*short.short*
*The beginning of love*
生中を一気に飲み干し。
「ぶはぁーっ!」
「ぷ……、オッサンかよ」
ドカッとジョッキをテーブルの上に置いたら、隣に座る同期で気の合う彼がボソリと呟いた。
「何?……、何か言った?」
「いや、別に…、おかわりは?」
「生中!」
「はいはい…」
会社の帰り、同じチームの数人といつもの居酒屋。
ひとつのプロジェクトが大成功を納めたお祝いも兼ねて、会社の帰りに同じチームの数人で、いつもの居酒屋でささやかな祝賀会。
気を許せる仲間と気取らない居酒屋で、上司の悪口や、私のお局の嫌味の攻撃の物まねに、隣の彼が激しく突っ込みを入れたりと、他の客が引くくらいに盛り上がった。
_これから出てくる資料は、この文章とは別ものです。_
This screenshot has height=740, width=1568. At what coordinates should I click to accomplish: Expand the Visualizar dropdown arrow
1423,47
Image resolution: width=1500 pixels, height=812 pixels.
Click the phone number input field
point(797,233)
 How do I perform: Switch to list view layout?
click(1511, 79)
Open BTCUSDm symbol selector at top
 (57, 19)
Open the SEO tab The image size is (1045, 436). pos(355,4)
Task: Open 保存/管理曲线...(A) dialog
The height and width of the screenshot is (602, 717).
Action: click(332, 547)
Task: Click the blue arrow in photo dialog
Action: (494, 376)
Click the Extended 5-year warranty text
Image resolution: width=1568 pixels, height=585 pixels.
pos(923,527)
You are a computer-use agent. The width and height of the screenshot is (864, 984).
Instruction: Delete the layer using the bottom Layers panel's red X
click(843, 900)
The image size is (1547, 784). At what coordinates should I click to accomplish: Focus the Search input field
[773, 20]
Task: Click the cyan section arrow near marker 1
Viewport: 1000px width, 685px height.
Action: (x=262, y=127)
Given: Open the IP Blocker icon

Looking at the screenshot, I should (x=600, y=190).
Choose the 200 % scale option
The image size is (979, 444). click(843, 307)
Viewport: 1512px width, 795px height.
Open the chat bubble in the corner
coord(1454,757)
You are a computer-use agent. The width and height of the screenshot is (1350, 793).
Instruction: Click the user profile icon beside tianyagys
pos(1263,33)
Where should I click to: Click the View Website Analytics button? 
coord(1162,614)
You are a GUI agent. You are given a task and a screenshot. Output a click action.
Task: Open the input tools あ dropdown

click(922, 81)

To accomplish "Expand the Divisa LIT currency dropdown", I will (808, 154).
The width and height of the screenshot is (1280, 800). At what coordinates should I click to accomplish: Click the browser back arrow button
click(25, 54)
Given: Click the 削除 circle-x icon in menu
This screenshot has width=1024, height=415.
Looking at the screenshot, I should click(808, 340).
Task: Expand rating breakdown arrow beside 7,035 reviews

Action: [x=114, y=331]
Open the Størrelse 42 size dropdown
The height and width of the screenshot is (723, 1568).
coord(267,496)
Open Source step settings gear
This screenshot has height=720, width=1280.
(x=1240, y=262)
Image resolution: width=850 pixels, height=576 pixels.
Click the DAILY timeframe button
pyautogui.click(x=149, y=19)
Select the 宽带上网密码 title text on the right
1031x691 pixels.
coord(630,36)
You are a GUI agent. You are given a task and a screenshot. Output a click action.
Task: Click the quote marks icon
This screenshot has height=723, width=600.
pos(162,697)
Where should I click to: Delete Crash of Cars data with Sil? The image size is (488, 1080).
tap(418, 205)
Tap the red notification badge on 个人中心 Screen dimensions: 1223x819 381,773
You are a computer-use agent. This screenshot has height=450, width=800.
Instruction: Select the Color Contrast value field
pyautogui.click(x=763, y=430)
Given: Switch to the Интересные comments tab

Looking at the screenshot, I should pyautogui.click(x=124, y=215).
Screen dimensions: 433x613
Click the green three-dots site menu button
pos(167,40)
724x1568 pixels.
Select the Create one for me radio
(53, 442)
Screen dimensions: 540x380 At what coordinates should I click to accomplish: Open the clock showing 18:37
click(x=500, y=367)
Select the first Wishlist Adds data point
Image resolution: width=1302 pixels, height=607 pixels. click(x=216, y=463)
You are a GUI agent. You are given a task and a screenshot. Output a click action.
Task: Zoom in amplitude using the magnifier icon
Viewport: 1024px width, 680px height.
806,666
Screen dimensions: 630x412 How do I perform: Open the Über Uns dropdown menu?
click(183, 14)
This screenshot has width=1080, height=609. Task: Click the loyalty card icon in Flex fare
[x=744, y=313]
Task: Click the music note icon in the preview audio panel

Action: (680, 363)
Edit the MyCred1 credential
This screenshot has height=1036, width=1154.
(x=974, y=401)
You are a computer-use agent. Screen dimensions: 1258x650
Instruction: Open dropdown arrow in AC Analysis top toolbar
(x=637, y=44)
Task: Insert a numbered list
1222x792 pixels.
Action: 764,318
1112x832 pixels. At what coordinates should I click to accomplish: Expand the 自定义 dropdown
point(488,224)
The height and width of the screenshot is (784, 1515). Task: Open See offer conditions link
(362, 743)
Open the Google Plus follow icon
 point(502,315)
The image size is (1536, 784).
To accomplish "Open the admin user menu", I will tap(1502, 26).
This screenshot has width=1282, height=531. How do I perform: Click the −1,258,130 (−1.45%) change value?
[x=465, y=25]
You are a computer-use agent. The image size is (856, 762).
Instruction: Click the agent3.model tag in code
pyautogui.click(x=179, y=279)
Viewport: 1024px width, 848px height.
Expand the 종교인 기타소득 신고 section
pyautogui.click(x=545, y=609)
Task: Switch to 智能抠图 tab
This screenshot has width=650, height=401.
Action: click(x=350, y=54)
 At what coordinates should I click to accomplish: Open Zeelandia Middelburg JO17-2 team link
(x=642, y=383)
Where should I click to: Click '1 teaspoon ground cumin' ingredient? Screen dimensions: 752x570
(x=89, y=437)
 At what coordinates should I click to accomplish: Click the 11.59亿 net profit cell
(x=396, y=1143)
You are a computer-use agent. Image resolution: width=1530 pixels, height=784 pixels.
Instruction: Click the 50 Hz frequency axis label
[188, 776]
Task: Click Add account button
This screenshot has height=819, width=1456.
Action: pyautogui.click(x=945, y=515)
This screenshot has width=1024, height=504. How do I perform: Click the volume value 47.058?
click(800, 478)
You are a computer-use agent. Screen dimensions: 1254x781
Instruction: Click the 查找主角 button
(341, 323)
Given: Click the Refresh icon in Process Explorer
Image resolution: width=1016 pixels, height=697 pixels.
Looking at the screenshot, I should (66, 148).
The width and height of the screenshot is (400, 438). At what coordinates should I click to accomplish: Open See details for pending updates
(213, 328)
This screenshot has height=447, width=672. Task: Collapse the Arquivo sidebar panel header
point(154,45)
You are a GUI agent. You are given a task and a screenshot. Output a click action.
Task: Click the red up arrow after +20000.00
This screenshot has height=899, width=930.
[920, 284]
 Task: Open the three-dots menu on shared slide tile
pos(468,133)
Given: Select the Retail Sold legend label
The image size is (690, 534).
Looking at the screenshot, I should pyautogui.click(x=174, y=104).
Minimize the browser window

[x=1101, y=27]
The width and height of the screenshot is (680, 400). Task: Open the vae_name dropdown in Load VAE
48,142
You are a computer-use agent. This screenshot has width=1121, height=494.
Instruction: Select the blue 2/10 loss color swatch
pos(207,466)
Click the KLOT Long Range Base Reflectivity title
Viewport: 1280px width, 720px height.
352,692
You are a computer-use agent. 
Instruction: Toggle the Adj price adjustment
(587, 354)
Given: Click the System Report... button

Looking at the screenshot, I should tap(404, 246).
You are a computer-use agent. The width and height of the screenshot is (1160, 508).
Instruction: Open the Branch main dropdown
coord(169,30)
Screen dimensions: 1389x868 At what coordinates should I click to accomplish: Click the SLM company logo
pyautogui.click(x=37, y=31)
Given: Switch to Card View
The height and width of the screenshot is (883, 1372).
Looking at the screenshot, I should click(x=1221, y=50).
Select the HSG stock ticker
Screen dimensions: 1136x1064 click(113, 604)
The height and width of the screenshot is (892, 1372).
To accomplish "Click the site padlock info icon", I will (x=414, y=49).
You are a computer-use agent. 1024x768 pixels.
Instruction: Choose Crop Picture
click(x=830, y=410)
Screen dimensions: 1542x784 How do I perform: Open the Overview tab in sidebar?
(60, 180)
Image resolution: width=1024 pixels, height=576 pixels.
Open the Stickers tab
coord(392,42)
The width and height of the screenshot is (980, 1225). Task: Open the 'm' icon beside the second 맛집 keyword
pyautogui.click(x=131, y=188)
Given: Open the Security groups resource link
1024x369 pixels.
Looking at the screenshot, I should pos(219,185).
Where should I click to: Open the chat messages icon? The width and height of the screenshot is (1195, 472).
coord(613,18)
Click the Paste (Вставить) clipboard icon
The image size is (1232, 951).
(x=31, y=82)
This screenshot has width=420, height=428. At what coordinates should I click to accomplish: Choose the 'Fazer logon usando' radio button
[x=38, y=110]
下品に大口を開けて、ガハハと笑いながら、グイグイとジョッキを空にしていく。
「あはは〜♪ちょっとトイレっ!」
「おい、大丈夫か?」
よろよろと立ち上がると、隣の彼が心配げに私を下から見上げていて。
「あはは〜…らいじょうぶ〜♪」
ふらふらとあちこちのテーブルにぶつかりながら、トイレに入る。
ちょっと…、飲みすぎたか……
軽く反省しつつ、ふらつく足でトイレから出ると。
「わ…、びっくりした…トイレ?」
目の前に彼が立ってた。
「お前飲み過ぎ…、帰るぞ?」
「はい?…何言って…」
「いいから、ほら」
グイッと腕を引かれて、よろけてしまった私は彼の腕の中。
「あー…もう、我慢できねーわ」
「は?……んっ!」
いきなり塞がれた唇に、一気に酔いが醒めてしまった。
「このまま、俺んち直行な」
「……勝手に…、決めんな……」
わずかばかりの抵抗を見せるけど、彼は華麗にスルーして、そのまま私を連れ去った。